CHANGELOG.md

# demultiplex v0.4.4

## Bug fixes

* Only add the `transfer_complete.txt` files when the exitcode for the workflow is 0 (PR #58)

# demultiplex v0.4.3

## Minor changes

* The `runner` creates a `transfer_completed.txt` file when the publishing of the output has finished (PR #57).

# demultiplex v0.4.2

## Minor changes

* Provide output from `runner` workflow so it can be used as part of a larger workflow (PR #56).
* Add workflow identifier to version information during pipeline run (PR #56).

# demultiplex v0.4.1

## Minor changes

* Split off part of the workflow logic (`detect_demultiplexer`) from the main workflow to a dedicated subworkflow (PR #52).
* Add the package config (`_viash.yaml`) to every component's target dir. This makes introspection from, e.g. a `runner` workflow much more robust (PR #53).

# demultiplex v0.4.0

## Breaking changes

* Falco has been replaced with FastQC. Falco generates FastQC compatible output, but fails to run on empty FASTQ files (PR #51).
  - `runner` workflow: `falco_output` has been renamed to `output_sample_qc`.
  - `demultiplex` workflow: `output_falco` has been renamed to `output_sample_qc`.
  - The output file names from the sample QC no longer contains the input file extensions. Instead, the sample name is used.
  (for example `sample1_S1_R2_001.fastq.gz_fastqc_report.html` becomes `sample1_S1_R2_001_fastqc_report.html`)

* `demultiplex` workflow: `output_multiqc` argument has been renamed to `multiqc_output` in order to align inner workflow and runner (PR #51).

# demultiplex v0.3.12

## New features

* Add support for Nextflow versions version starting 25.xx.xx (PR #50).

## Bug fixes

* Allow FASTQ files for `Undetermined` to be empty (PR #50).  

# demultiplex v0.3.11

## New features

* Output demultiplexer logs and metrics (PR #41).

# demultiplex v0.3.10

## Minor changes

* Moved the test resources to their new location (PR #37).

# demultiplex v0.3.9

## Bug fixes

* Fix defaults for output arguments in nextflow schema's.

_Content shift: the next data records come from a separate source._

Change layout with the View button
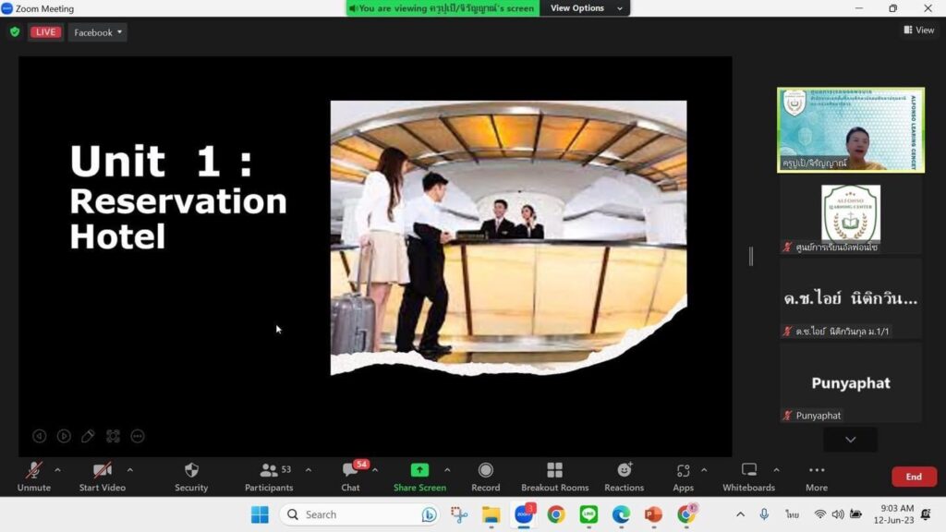pyautogui.click(x=919, y=30)
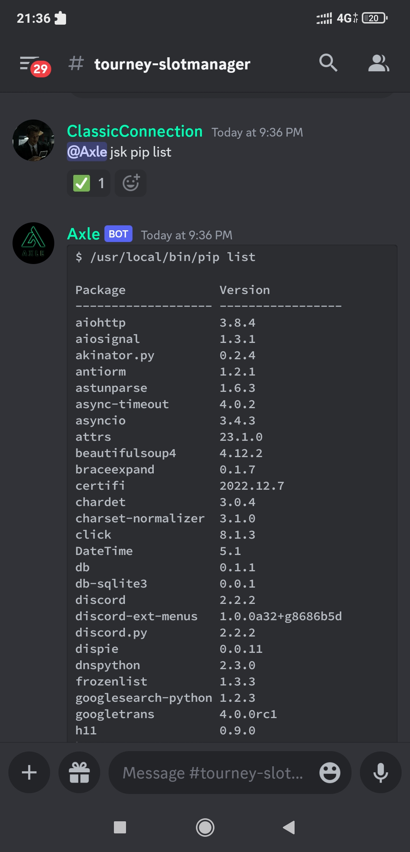Viewport: 410px width, 852px height.
Task: Toggle the green checkmark reaction
Action: tap(81, 183)
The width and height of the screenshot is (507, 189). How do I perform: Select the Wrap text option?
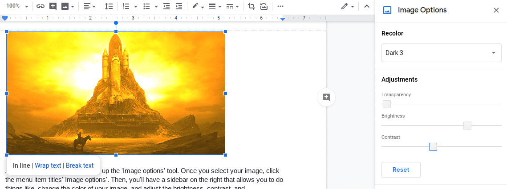[48, 165]
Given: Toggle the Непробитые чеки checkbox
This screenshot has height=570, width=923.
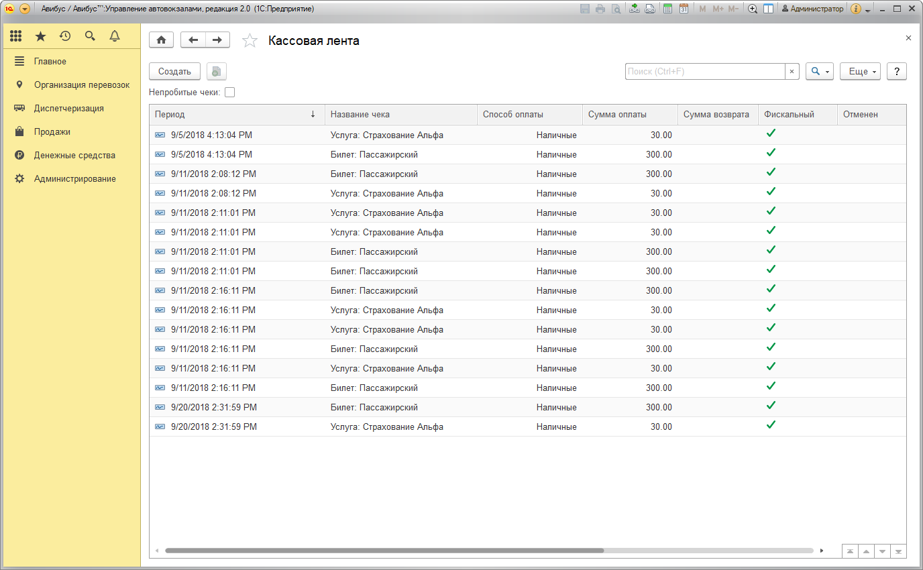Looking at the screenshot, I should [x=229, y=93].
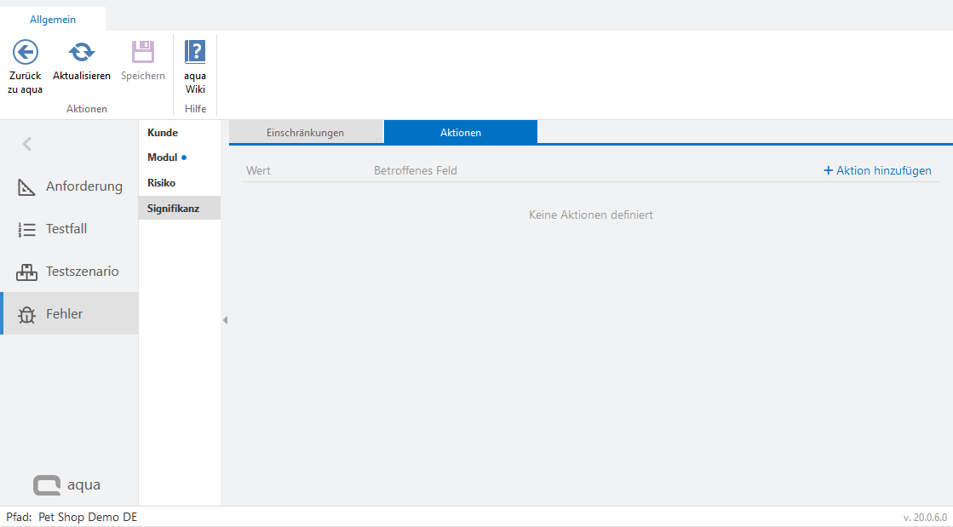This screenshot has width=953, height=527.
Task: Click the Speichern floppy disk icon
Action: point(142,53)
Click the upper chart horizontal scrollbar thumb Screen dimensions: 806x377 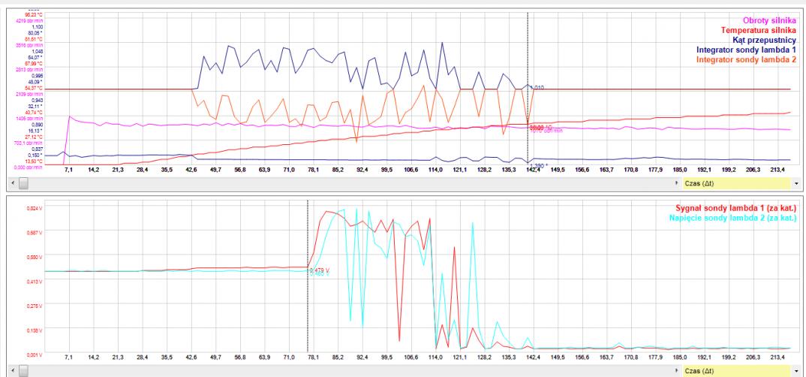23,182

* Fix an issue where an integer being passed to a argument with `type: double` resulted in an error (PR #44).

## Minor changes

* Bump viash to 0.9.4, which adds support for nextflow versions starting major version 25.01 (PR #43 and #44).

# demultiplex v0.3.8

## Bug fixes

* Provide a proper error when a FASTQ file is empty after demultiplexing (PR #40).

# demultiplex v0.3.7

## Minor updates

* Ignore lines starting with '#' when parsing run information CSV (PR #39).

# demultiplex v0.3.6

## Minor updates

* Allow letter case variants for headers when looking for sample information in run information CSV (PR #38).

# demultiplex v0.3.5

## Breaking changes

* The `demultiplex` workflow now outputs a list of directories
  for the `output_falco` argument (one for each barcode) instead of one directory
  for the complete run. The output from the `runner` workflow remained
  unchanged (PR #33).

## Minor updates

* In case Illumina data is detected in the input folder, check for the presence of the 'copyComplete.txt' file.
  This check can be disabled using `--skip_copycomplete_check` (PR #34).

# demultiplex v0.3.4

## Minor updates

* Resource labels are now automatically included during build (PR #32).

# demultiplex v0.3.3

## Breaking change

- The `runner` defines the output differently now:

  - The last part of the `--input` path is expected to be the run ID and this run ID is used to create the output directory.
  - If the input is `file.tar.gz` instead of a directory, the `file` part is used as the run ID.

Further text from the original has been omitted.